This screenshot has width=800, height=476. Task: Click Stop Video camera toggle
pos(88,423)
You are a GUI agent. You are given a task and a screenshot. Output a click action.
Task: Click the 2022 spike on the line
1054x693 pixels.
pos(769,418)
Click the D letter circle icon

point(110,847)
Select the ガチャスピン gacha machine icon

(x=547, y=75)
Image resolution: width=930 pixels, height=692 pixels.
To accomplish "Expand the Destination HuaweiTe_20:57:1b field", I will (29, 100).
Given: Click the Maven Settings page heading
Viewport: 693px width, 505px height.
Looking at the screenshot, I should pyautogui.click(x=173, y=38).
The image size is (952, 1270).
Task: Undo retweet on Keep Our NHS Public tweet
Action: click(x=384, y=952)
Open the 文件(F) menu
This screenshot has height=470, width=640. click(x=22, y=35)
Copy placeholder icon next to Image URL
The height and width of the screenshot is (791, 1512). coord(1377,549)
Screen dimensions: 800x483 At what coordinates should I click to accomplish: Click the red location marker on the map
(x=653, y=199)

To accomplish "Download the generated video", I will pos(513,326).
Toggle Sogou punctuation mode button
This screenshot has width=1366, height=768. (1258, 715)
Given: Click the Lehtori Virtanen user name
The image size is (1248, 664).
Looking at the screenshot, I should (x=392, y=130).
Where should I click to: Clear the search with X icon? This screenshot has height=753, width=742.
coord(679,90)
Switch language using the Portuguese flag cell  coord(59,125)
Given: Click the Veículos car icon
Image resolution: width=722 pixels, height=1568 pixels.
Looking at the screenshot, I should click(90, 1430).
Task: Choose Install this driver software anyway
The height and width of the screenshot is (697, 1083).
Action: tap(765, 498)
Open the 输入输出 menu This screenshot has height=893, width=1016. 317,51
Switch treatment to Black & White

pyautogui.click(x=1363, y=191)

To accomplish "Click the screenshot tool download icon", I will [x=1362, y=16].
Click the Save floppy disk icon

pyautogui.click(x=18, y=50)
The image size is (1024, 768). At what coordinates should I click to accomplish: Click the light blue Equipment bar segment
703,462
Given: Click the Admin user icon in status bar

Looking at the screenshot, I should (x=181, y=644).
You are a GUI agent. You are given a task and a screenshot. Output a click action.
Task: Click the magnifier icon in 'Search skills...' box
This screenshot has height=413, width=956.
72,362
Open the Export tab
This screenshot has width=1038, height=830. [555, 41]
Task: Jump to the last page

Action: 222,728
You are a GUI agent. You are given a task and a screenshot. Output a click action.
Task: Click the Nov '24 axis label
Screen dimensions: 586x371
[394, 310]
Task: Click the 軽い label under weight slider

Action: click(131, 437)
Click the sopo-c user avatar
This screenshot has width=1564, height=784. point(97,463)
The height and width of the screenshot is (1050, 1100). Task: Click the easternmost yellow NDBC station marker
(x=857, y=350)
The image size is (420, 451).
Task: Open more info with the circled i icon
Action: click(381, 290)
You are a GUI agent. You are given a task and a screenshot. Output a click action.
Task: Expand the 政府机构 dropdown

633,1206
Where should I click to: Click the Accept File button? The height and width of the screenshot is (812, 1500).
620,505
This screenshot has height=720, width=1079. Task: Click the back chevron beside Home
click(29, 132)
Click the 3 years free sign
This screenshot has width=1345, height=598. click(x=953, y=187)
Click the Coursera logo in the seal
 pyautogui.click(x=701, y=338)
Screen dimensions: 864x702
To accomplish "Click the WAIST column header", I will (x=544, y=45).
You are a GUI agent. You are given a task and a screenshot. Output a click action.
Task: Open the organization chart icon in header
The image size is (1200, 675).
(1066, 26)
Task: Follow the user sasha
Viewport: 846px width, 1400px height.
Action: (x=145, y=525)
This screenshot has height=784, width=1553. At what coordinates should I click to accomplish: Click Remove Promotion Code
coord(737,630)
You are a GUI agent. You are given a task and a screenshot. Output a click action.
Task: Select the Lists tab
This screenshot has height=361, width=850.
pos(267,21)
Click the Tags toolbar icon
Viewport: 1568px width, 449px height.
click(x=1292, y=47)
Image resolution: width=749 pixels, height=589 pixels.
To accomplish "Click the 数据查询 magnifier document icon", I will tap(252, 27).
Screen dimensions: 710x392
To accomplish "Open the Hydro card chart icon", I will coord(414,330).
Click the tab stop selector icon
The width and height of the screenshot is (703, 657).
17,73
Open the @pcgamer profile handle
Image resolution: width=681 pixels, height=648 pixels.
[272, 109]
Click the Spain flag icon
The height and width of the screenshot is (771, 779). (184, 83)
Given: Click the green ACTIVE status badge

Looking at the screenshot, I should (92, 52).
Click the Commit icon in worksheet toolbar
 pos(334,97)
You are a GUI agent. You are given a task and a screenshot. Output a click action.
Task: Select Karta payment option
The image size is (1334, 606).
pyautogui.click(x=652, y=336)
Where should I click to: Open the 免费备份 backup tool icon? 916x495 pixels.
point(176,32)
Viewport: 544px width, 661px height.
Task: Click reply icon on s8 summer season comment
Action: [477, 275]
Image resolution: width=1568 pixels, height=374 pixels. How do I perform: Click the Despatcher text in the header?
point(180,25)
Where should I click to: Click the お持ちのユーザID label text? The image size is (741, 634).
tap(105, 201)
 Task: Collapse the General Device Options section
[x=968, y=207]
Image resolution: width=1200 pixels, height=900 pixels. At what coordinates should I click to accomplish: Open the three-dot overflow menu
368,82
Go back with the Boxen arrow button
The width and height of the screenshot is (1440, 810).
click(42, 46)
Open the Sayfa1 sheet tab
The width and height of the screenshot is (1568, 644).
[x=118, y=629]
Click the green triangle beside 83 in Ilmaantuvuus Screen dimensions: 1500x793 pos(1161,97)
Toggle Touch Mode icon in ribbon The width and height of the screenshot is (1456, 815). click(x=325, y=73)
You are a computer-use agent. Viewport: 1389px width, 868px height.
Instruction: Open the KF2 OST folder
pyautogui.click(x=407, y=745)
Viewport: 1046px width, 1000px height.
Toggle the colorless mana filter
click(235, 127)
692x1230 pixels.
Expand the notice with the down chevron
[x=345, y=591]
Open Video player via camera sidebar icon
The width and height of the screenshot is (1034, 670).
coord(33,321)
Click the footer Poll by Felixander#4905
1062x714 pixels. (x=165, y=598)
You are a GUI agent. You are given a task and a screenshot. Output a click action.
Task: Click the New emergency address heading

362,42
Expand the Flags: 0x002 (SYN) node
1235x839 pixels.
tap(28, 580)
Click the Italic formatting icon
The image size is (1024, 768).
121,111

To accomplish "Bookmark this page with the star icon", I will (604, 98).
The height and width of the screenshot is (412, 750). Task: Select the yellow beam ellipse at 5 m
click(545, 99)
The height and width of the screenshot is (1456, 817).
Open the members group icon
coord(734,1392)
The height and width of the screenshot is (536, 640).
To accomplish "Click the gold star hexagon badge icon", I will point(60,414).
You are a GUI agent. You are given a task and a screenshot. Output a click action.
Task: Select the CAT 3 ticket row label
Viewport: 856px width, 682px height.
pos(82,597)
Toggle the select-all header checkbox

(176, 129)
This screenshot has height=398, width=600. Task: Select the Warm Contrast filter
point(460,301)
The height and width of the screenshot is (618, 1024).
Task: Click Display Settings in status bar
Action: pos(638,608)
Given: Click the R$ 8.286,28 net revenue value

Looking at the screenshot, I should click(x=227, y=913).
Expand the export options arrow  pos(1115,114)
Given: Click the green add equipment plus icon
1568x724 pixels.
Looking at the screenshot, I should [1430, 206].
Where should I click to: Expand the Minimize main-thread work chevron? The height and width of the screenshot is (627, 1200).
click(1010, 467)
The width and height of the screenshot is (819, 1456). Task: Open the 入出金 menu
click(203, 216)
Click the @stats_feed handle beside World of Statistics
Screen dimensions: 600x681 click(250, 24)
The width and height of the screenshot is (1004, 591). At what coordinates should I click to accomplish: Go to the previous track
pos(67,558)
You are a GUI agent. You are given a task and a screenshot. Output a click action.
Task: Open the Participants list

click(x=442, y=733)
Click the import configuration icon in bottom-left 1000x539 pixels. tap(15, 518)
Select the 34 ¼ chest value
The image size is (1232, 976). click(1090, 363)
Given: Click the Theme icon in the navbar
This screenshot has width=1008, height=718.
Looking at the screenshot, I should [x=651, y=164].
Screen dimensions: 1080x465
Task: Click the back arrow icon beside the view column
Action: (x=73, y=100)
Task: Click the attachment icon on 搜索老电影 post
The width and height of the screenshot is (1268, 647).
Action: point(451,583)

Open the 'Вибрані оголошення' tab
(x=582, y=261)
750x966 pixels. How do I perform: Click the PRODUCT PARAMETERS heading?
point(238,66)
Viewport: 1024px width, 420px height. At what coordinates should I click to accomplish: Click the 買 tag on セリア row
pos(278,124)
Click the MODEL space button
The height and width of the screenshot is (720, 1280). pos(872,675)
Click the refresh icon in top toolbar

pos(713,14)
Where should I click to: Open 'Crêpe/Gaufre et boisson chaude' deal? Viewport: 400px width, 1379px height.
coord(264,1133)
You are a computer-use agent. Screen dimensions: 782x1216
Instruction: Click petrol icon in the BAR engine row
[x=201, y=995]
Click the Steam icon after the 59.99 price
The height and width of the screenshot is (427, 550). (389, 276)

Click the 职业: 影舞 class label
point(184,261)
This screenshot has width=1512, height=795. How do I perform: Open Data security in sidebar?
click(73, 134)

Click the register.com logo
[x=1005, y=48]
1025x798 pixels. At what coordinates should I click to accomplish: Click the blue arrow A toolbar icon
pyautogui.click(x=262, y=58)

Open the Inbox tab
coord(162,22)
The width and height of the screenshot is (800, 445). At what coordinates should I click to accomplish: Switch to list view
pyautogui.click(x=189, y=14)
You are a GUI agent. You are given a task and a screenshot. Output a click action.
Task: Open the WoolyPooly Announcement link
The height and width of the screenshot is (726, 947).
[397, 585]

+-------+

With the first line being the one containing "The height and width of the screenshot is (412, 750)." and the last line the one containing "Task: Click the attachment icon on 搜索老电影 post", transcribe exactly the lines above that fall in that range.

▶ _Finished exercise_:
The height and width of the screenshot is (412, 750). Task: Select the yellow beam ellipse at 5 m
click(545, 99)
The height and width of the screenshot is (1456, 817).
Open the members group icon
coord(734,1392)
The height and width of the screenshot is (536, 640).
To accomplish "Click the gold star hexagon badge icon", I will point(60,414).
You are a GUI agent. You are given a task and a screenshot. Output a click action.
Task: Select the CAT 3 ticket row label
Viewport: 856px width, 682px height.
pos(82,597)
Toggle the select-all header checkbox

(176, 129)
This screenshot has height=398, width=600. Task: Select the Warm Contrast filter
point(460,301)
The height and width of the screenshot is (618, 1024).
Task: Click Display Settings in status bar
Action: pos(638,608)
Given: Click the R$ 8.286,28 net revenue value

Looking at the screenshot, I should click(x=227, y=913).
Expand the export options arrow  pos(1115,114)
Given: Click the green add equipment plus icon
1568x724 pixels.
Looking at the screenshot, I should [1430, 206].
Where should I click to: Expand the Minimize main-thread work chevron? The height and width of the screenshot is (627, 1200).
click(1010, 467)
The width and height of the screenshot is (819, 1456). Task: Open the 入出金 menu
click(203, 216)
Click the @stats_feed handle beside World of Statistics
Screen dimensions: 600x681 click(250, 24)
The width and height of the screenshot is (1004, 591). At what coordinates should I click to accomplish: Go to the previous track
pos(67,558)
You are a GUI agent. You are given a task and a screenshot. Output a click action.
Task: Open the Participants list

click(x=442, y=733)
Click the import configuration icon in bottom-left 1000x539 pixels. tap(15, 518)
Select the 34 ¼ chest value
The image size is (1232, 976). click(1090, 363)
Given: Click the Theme icon in the navbar
This screenshot has width=1008, height=718.
Looking at the screenshot, I should [x=651, y=164].
Screen dimensions: 1080x465
Task: Click the back arrow icon beside the view column
Action: (x=73, y=100)
Task: Click the attachment icon on 搜索老电影 post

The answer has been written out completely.